When Singletons are allowed

Cover image for Singleton are not always bad article

Like all tools in the programmer bag, Singletons are allowed in some cases and we should know how to use them. Singletons are often discriminated as the root of all evil, and for a good reason. However they are not as bad as one can think, and I’ll show here when their use is allowed.

A small recap on why Singleton’s usage can be is evil (I’ll not explain stuff that is already covered by dozens of other blogs):

  • Undefined initialization order
  • They can’t be mocked
  • They maintain state on a global scope
  • They are usually tightly coupled with your code

With a so big list of side effects, one don’t really expects they can still be used.

Let’s address all points in the bullet list…

  • Initialization order: it matters only when they are depending theirselves on global data or other singletons, especially in C++, (where we can place a global variable anywhere in the code) this can become quickly a problem. Initialization order is “well defined” for the compiler but it is not obvious for us, and may suddenly change as long as the code base evolve.

The solution to that is initializing the singletons in the Main, or have lazy Singletons that are initialized only when needed, or even better they must not have dependencies on other global/static stuff. Relying on initialization order is the first symptom that a Singleton is the wrong tool.

  • Can’t be mocked: singletons are usually concrete classes, and thus it is hard to test code that depends on them.

The solution to that is exposing singletons through a interface,  basically the global instance type’s should be an interface type, not a concrete class.

Concrete singleton:


private static AssetsService _instance = null;

public static AssetsService Instance
{
	get
	{
		if (_instance == null)
		{
			_instance = new AssetsService();
		}

		return _instance;
	}
}

Singleton through interface (BEWARE: Dangerous Setter):


private static IAssetsService _instance = null; // Interface

public static IAssetsService Instance
{
	set  // BEWARE: DANGEROUS SETTER HERE <<----!!!!!
	{
		_instance = value; // allows mocking for testing.. a bit dangerous.
	}

	get
	{
		if (_instance == null)
		{
			_instance = new AssetsService();
		}

		return _instance;
	}
}

Image showing a Setter dog, a obvious word play that I hope will help remember you to not use setters over static Singleton instances.
Dangerous Setter looking at you. Courtesy from Wikipedia.

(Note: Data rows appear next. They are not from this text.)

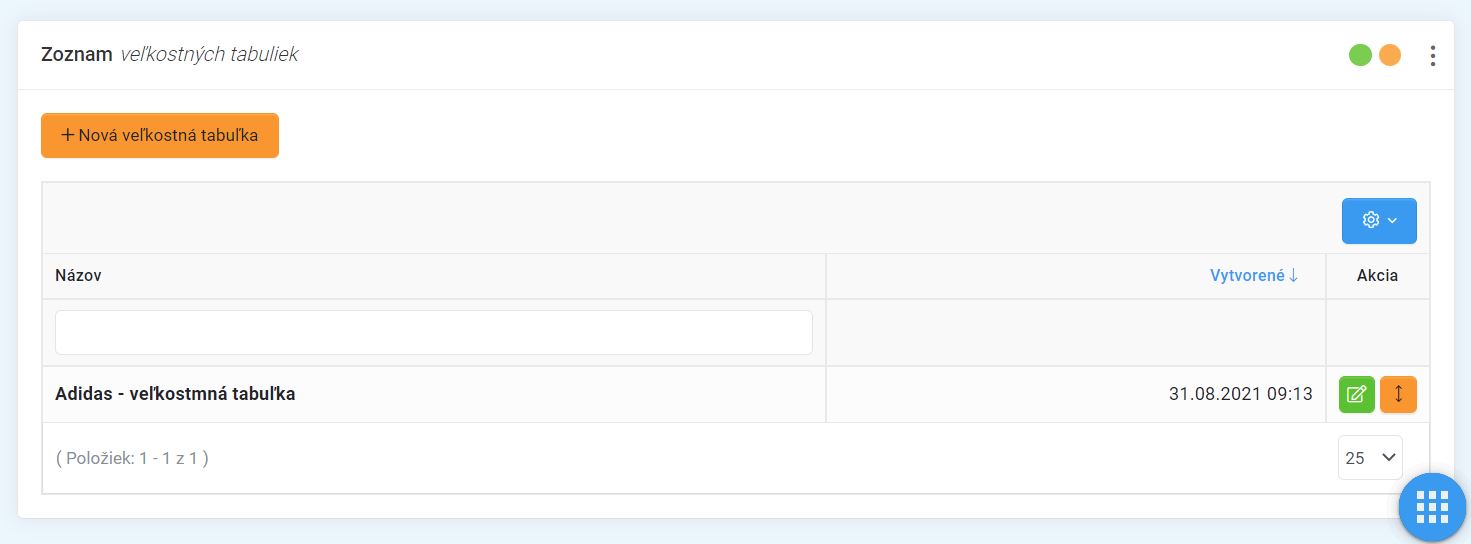Expand the chevron next to the gear

[1392, 221]
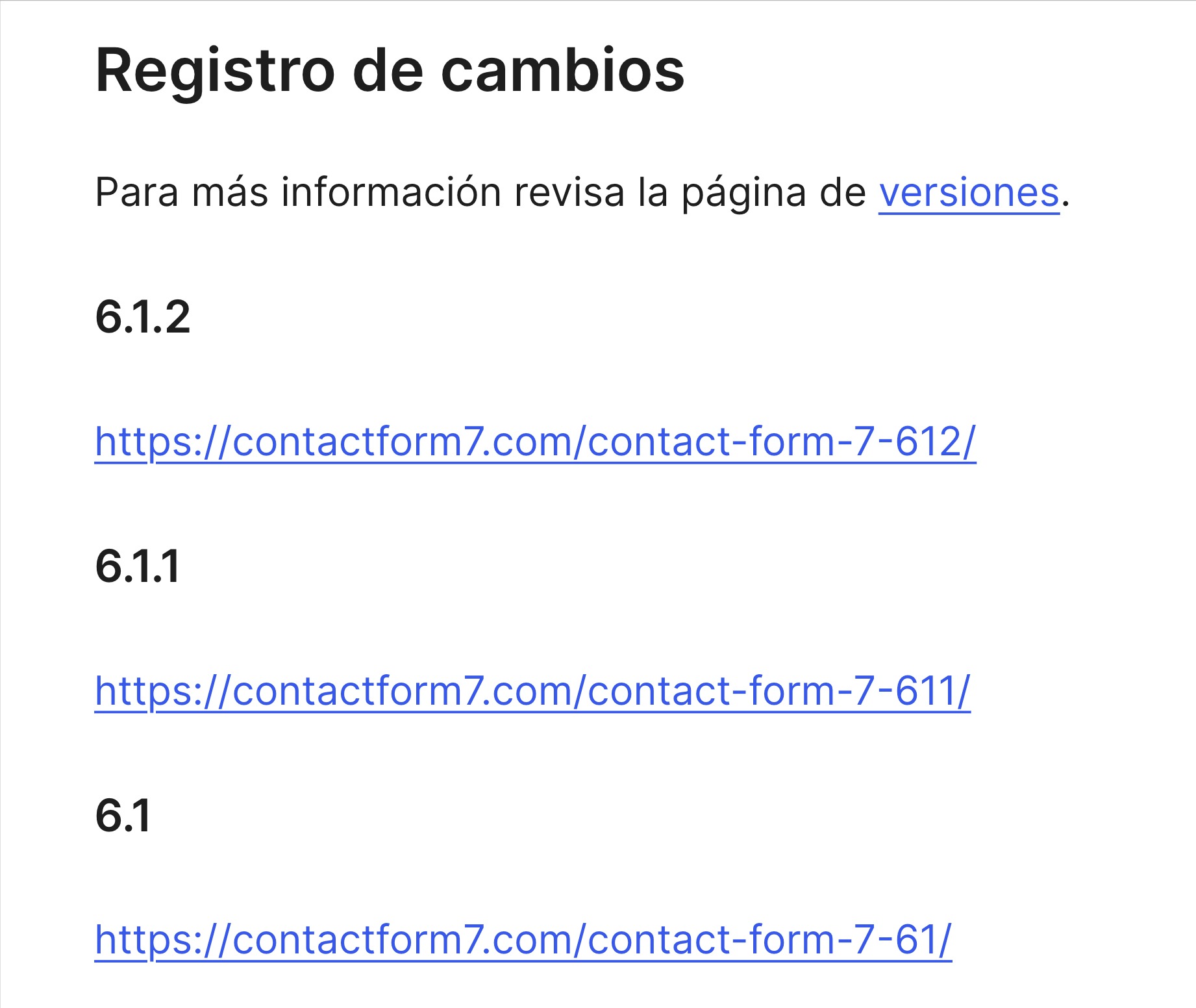Screen dimensions: 1196x1008
Task: Click the word cambios in the title
Action: coord(562,71)
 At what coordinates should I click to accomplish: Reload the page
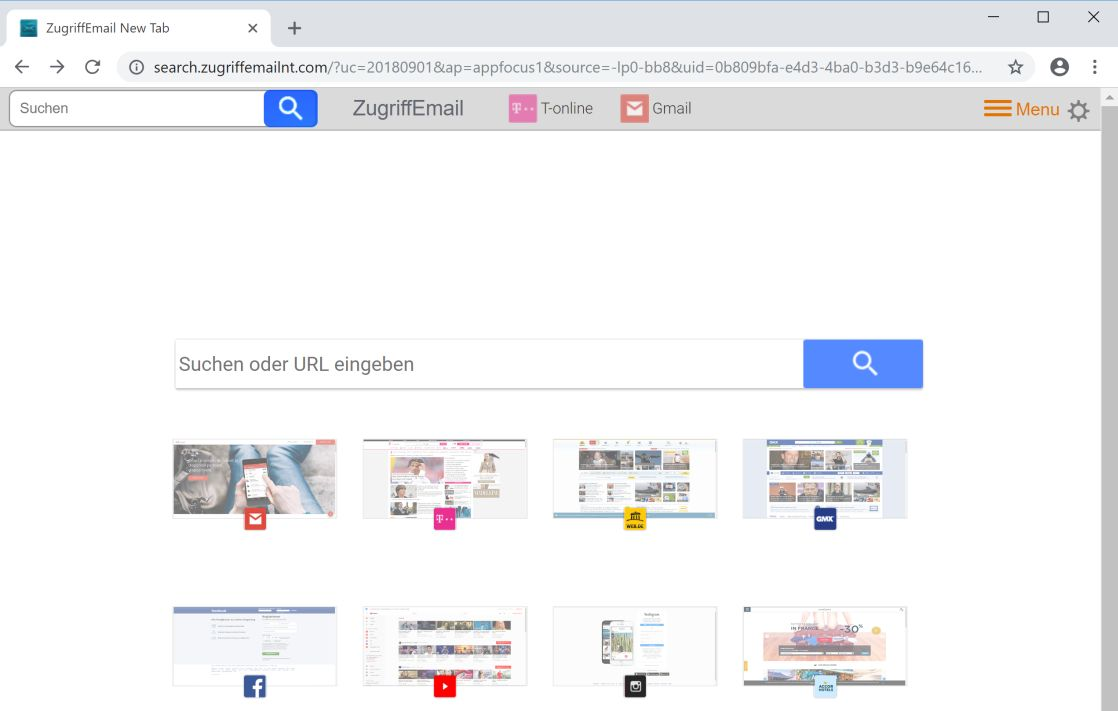coord(93,67)
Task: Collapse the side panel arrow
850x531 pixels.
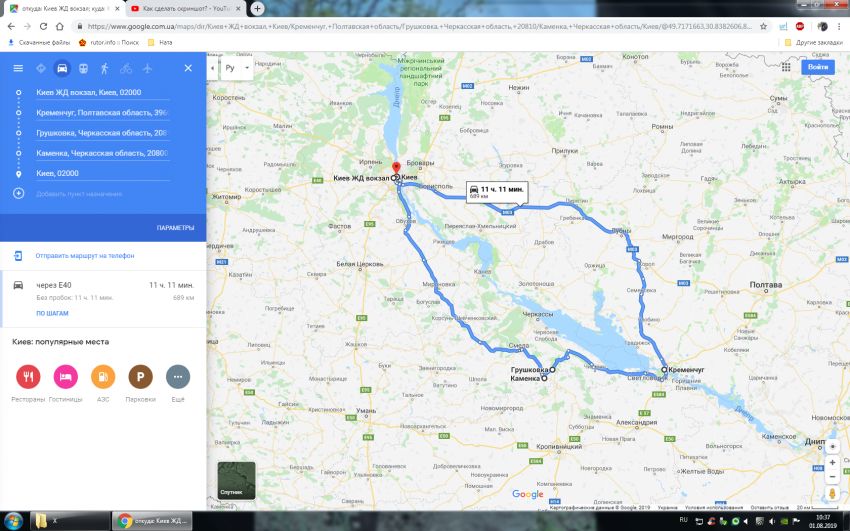Action: [212, 68]
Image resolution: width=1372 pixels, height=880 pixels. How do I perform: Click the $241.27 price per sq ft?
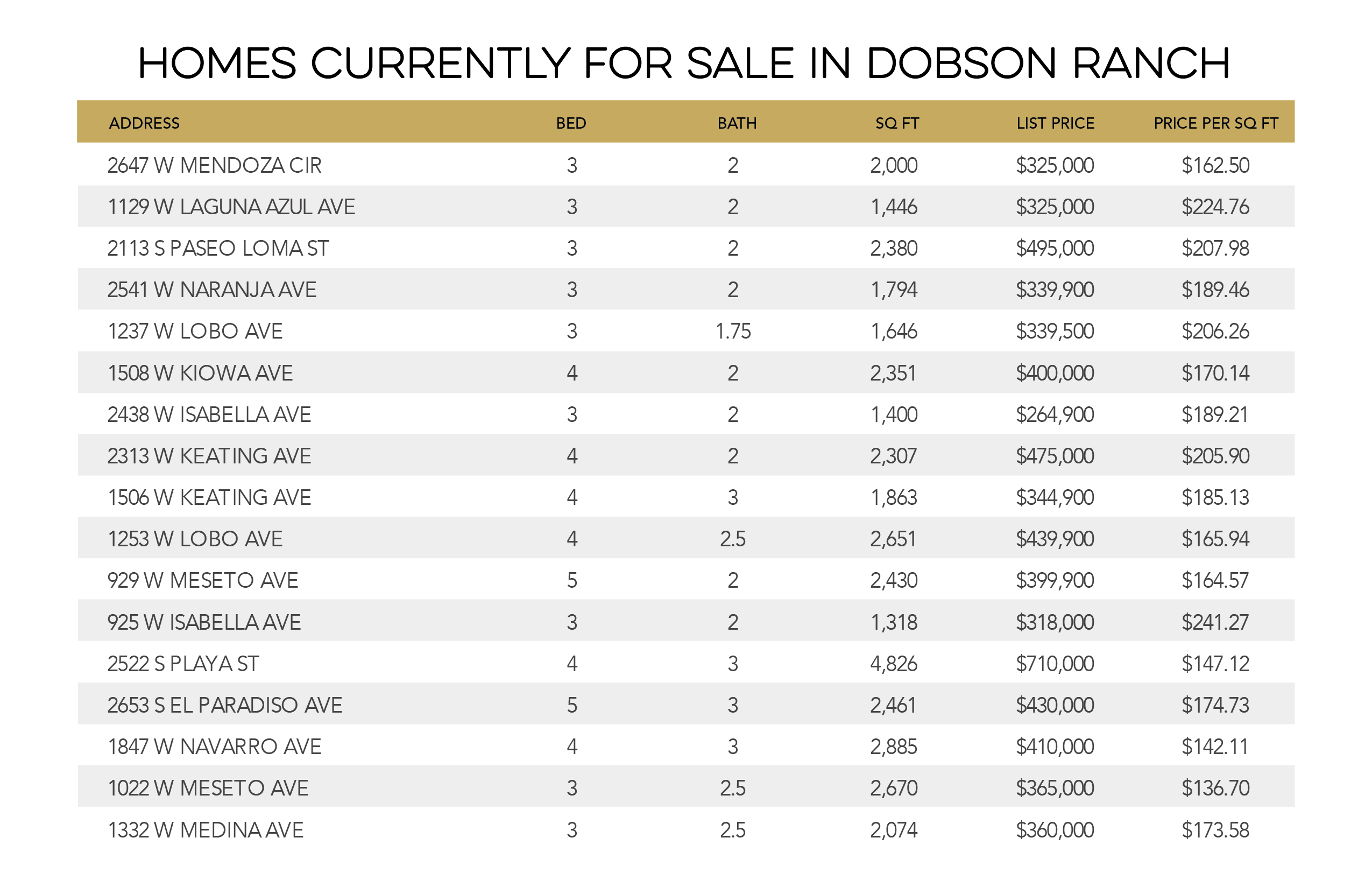point(1215,622)
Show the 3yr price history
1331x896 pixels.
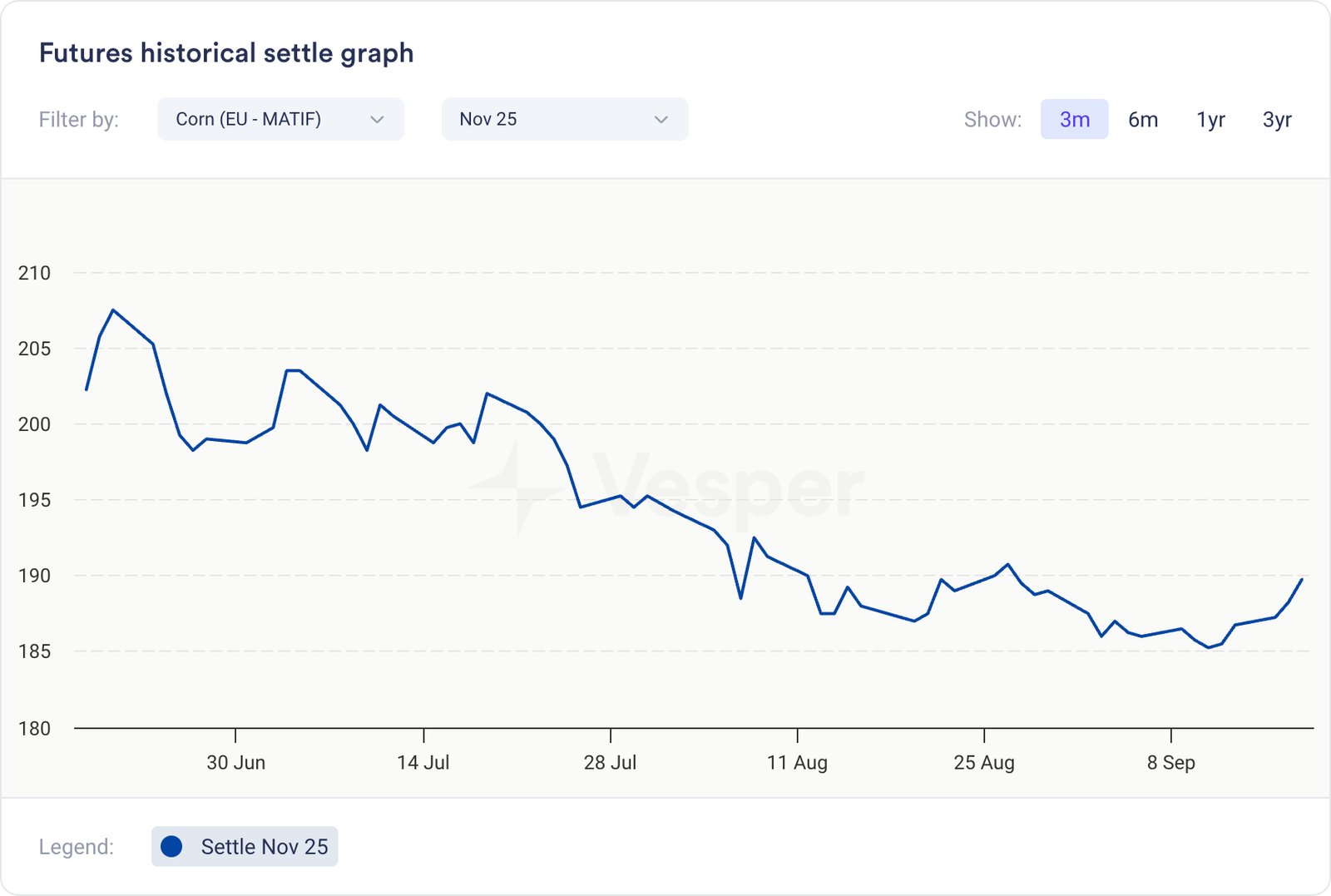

Let’s see how to deal with the last points

  • Globally accessible: if we are using Singletons, we are implicitly accepting they are globally accessible, Singleton state could be changed at any point of the program.
  • Tightly coupled with our code: When we use “Something.Instance” inside our code, then our code is tightly coupled to the existence of “Something.Instance”, and tightly coupled code is harder to change.

There is no one preventing us from accessing the Singleton instance once we have it. We just need some discipline about its usage. Luckily todays IDEs have pretty powerful refactoring and search tools. In example in Visual Studio we could find all the places where a Singleton is used:

find-references-singletons

And then refactor get rid of all the “Something.Instance” that infect our code and move towards a more proper solution: Constructor Injection.

Before:

public class StationWagonFactory: ICarFactory
{
	public ICar Create()
	{
		// tightly coupling over "Instance"
		var prefab = AssetsService.Instance.Load("StationWagon");
		var car = Cloner.Instance.Clone(prefab) as ICar;
		return car;
	}
}

After:

public class StationWagonFactory: ICarFactory
{
	// we no longer know AssetsService and Cloner are singletons...
	private IAssetsService _assets;
	private ICloner _cloner; //... even better we access them using a interface

	// if later we need to drop the Singletons =&gt; we don't have to touch this class
	public StationWagonFactory( IAssetsService assets, ICloner cloner)
	{
		// constructor dependency injection
		_assets = assets;
		_cloner = cloner;
	}

	public ICar Create()
	{
		var prefab = _assets.Load("StationWagon");
		var car = _cloner.Clone(prefab) as ICar;
		return car;
	}
}

At this point you can mock your class easily: good-bye dangerous Setter! 

Final recap

As long as we don’t abuse Singletons we could allow their usage in our code, the most important part is to understand why they are evil so that we can deliberately choose when and how to use them. Using too much Singletons turns our code into a mess, instead we should try to use as few of them as possible, and where we want to save us some typing they are needed, Inject them through constructor using their interface type.

The reason to accept existence of Singletons is that there are places where Singleton usage makes code much more easy to understand and faster to write. In example in Unity3D there are many good frameworks that have to resort to Singletons usage, because otherwise they would simply become much more harder to use. Just to name one: DOTween.

As you can see everything in DOTween is accessed through static methods and a Singleton, however you will also notice that DOTween is not dependent on other global stuff. Its author did a pretty good framework (Actually one of the few frameworks that should be present in every Unity3D project), but for doing so, he used a Singleton.